• [Source text]
# Jakes??



## Guest (Mar 30, 2013)

I was curious if guys have been seeing lots of jakes this year. We had a really great hatch in the Coshocton/Holmes county area. I saw a group of 36 jakes not long ago. Makes me excited for 2014 season already! 

I HOPE the hatch was that good everywhere!


----------



## bobk (Apr 30, 2004)

I had 7 the other day come in. That's a good number for my area. I usually see groups of about 3-4 in past seasons. 34 jakes, that's fantastic.


----------



## tadluvadd (Feb 19, 2012)

according to the odnr,the hatch was good last year.i know for me where i hunt,last 2 years have sucked.


----------



## Darron (Oct 17, 2006)

All I have seen on my camera are the 9 mature toms strutting. Have yet to see a jake. Last year I called in several times a flock of 7 jakes. I assume the toms I am seeing now are those same jakes. Hopefully a few stick around.


----------



## Guest (Apr 5, 2013)

Up until last year it was very slow around Holmes county. We have really rebounded the past couple seasons. I saw the ODNR report and it sounds like they are pretty confident that it was good all over the state. I will say...it is amazing how well turkeys can stay hidden. Even with all the time I spend in the woods...I would have never guessed I would see a flock of 36 jakes. So, hopefully there are some jakes hiding in everyones woods! 

A good hatch this spring would put us over the top!


----------



## FlatKat (Jul 20, 2012)

I hunt Holmes county too. The land owner sent me some pictures a few weeks ago, and it looks like there were a good number of jakes. and a good number of mature gobblers. I hope that they are still roosting around there opening day!


----------

• [Recorded data]
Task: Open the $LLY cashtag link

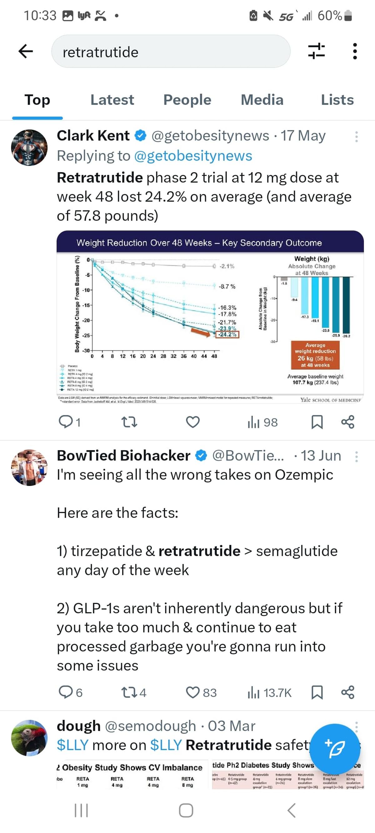Action: click(72, 745)
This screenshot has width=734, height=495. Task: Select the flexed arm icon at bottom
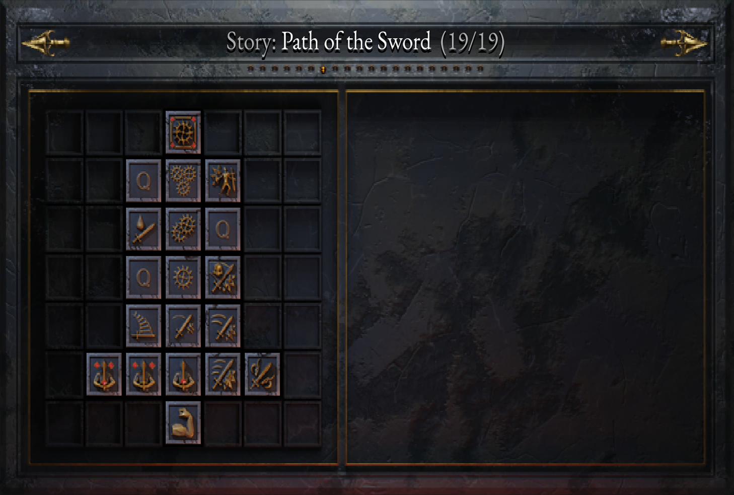click(183, 422)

• [What to do] Please transcribe the thread about jakes, starting at "I was curious" and ending at "jakes, that's fantastic.". The listing is separate material, apart from the thread about jakes.

• [Completed exercise]
I was curious if guys have been seeing lots of jakes this year. We had a really great hatch in the Coshocton/Holmes county area. I saw a group of 36 jakes not long ago. Makes me excited for 2014 season already! 

I HOPE the hatch was that good everywhere!


----------



## bobk (Apr 30, 2004)

I had 7 the other day come in. That's a good number for my area. I usually see groups of about 3-4 in past seasons. 34 jakes, that's fantastic.